Somnambule - Writing About Music

Autechre ~ draft 7.30

... heavy slurring drums like the thunder of too-close-for-comfort artillery (IV VV IV VV VIII) ...

... perhaps the most gorgeous of the ten tracks, it appears to be a section cut from a circular whole (Tapr)...

Draft 7.30 evinces a ceaseless motion which in transit mutates, corrodes, malfunctions. It’s fascinating like the first sight of stop-motion photography. The quality of movement is predominantly heavy as in mercury or cadmium - said density marks Draft 7.30 out from Autechre’s previous work. This simple equation (movement/change x weight) conveys a sense of fearsome, unpredictable momentum.

Autechre map their own territories. Draft 7.30 at times conjures THX1138, George Lucas’s masterpiece of sound and visual design (the police chase, the crowd scenes); at times Institute Benjamenta (the abstract dances of apprentice manservants as they seek to become automata in the harsh service of future employers).

... skull percussion played with wooden fists (Xylin Room)...

...the onset of dusk activates lighting systems in a global sweep (P.:NTIL)...

Imagine hiphop channeled via low quality microphones into surveillance systems, broadcast inside urban defence architectures (cf City of Quartz, Mike Davis); imagine it caught and reflected in a hall of mirrors shattering in slow motion.

Draft 7.30 is the visceral chitter-chatter of machines as they function and malfunction, as they adapt to new conditions.
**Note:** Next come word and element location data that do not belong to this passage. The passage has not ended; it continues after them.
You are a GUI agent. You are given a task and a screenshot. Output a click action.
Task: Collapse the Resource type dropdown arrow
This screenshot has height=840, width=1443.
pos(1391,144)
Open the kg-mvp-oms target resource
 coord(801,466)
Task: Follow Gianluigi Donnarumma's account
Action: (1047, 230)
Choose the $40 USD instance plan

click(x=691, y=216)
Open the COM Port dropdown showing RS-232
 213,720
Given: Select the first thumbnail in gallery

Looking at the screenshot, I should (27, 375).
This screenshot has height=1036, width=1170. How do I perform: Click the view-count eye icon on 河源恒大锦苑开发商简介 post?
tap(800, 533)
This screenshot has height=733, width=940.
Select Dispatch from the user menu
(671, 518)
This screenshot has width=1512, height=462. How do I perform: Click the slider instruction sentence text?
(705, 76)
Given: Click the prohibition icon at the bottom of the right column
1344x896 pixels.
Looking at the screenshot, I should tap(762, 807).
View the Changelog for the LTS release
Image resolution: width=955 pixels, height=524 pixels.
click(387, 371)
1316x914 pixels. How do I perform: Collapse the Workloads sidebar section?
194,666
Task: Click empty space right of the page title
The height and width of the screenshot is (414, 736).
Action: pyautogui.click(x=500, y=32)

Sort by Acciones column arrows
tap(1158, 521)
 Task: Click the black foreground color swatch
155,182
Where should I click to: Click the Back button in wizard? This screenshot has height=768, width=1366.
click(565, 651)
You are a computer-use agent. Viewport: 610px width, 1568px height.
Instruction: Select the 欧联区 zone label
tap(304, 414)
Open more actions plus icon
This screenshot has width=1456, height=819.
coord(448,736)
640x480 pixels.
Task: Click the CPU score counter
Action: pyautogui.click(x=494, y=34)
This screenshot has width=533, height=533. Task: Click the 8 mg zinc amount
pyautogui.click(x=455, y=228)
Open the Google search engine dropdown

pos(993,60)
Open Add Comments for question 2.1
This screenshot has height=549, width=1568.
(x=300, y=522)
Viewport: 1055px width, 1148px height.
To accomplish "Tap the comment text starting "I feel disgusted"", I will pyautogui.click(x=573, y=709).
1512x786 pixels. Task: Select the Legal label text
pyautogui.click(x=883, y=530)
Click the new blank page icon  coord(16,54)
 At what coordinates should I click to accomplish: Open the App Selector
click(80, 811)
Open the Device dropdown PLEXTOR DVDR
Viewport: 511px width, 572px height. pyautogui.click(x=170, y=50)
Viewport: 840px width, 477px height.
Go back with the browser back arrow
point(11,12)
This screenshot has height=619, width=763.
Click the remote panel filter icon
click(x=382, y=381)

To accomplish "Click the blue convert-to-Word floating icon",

It’s the rhythm of routers and sub-net masks, of mainframes and backbones. It’s the sound of the KlingKlang studio as Ralf and Florian accelerate away down a long straight on their carbonfibre frames. The robots have become software bots, viral worms; the superhighway has succeeded the autobahn.

As the complexity of systems grow, unpredictability increases. Draft 7.30 is the sound of our technological present in all its intricacy and resultant strangeness.